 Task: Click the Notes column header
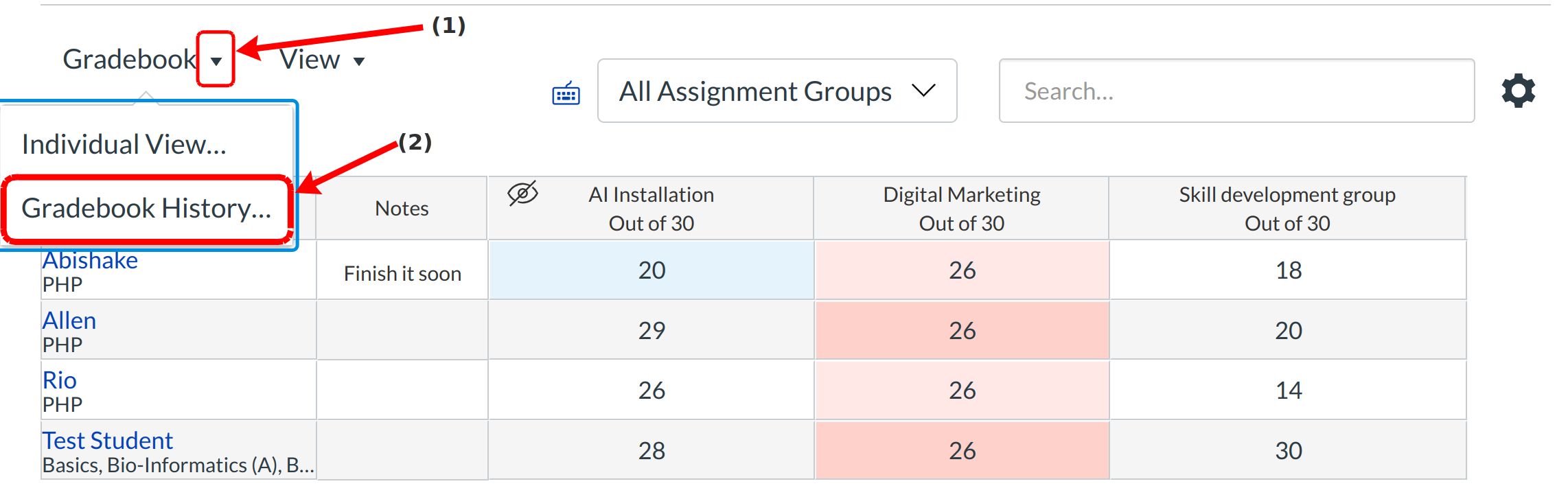pos(402,209)
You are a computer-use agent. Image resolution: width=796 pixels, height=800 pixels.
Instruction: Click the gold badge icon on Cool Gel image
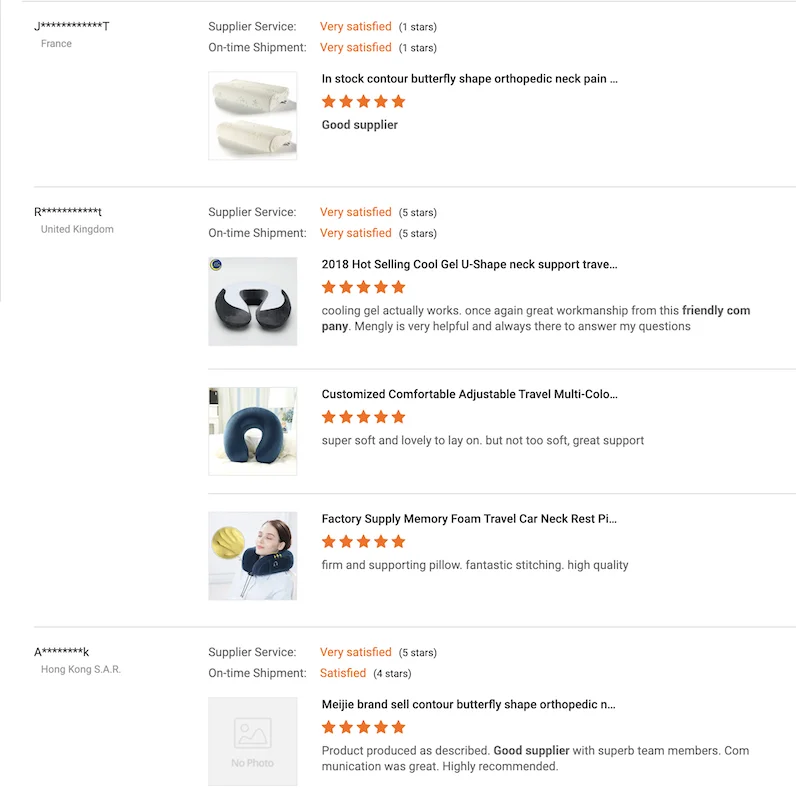click(x=216, y=264)

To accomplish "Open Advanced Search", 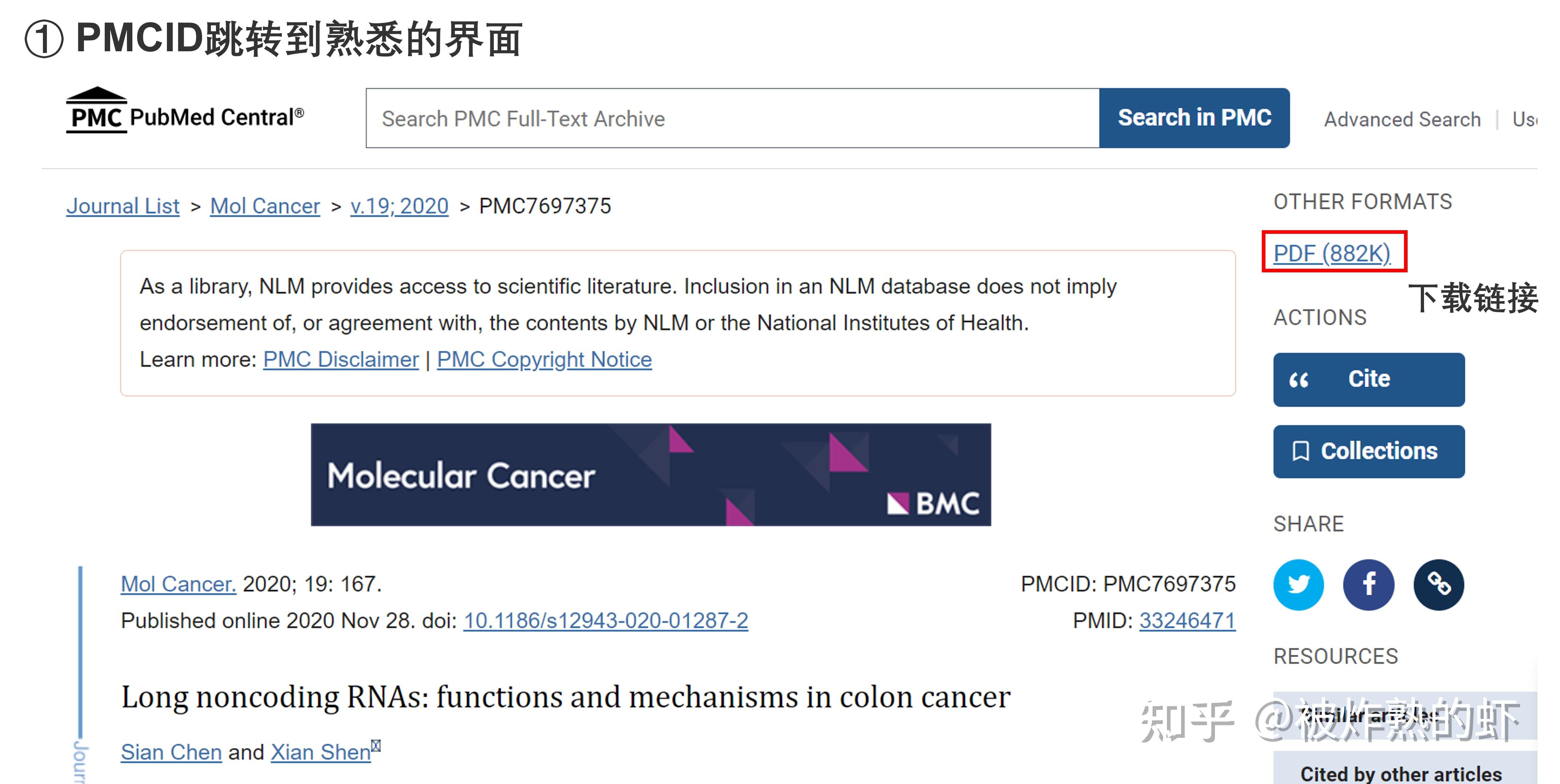I will coord(1401,119).
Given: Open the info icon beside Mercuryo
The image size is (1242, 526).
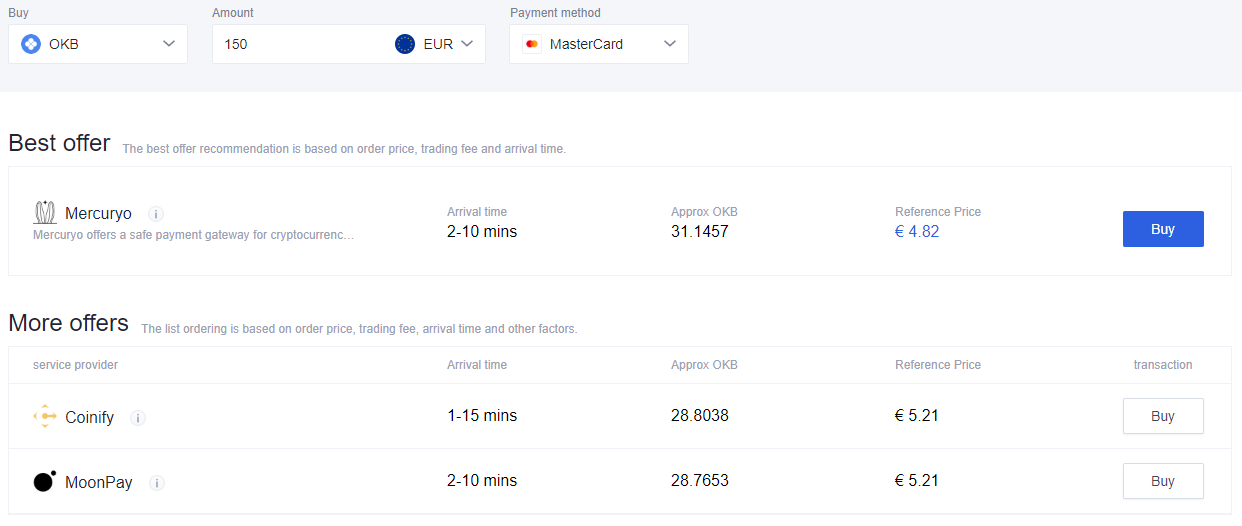Looking at the screenshot, I should (x=156, y=214).
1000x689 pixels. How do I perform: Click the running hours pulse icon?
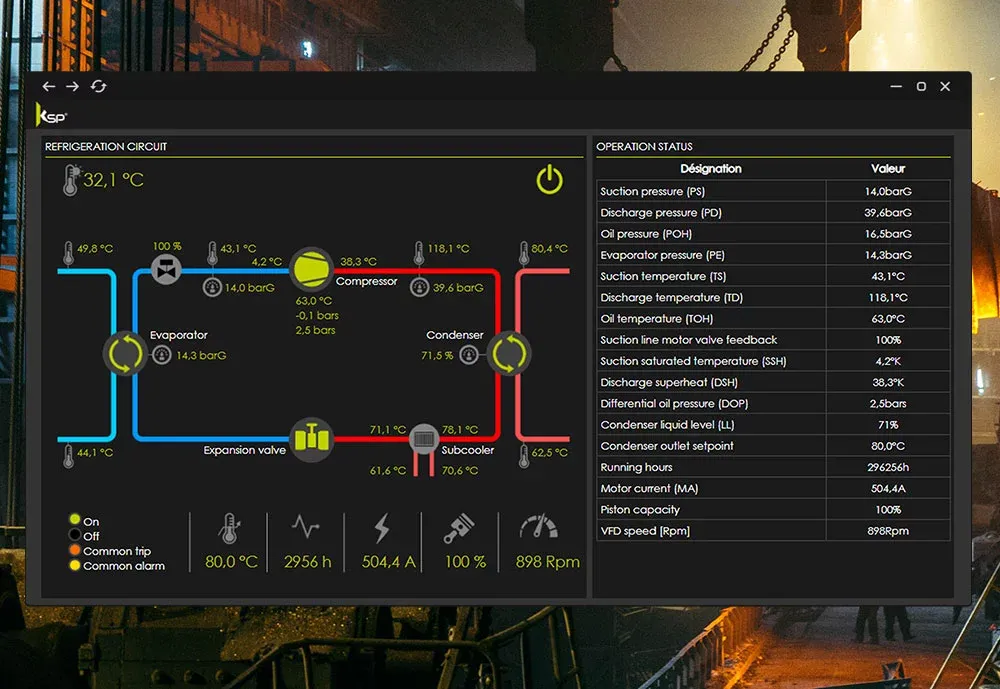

* * *

Quote the material from the line containing "Given: Open the info icon beside Mercuryo" through the end of the material. Leave the pictures out.

(Problem solution)
Given: Open the info icon beside Mercuryo
The image size is (1242, 526).
Looking at the screenshot, I should (x=156, y=214).
1000x689 pixels. How do I perform: Click the running hours pulse icon?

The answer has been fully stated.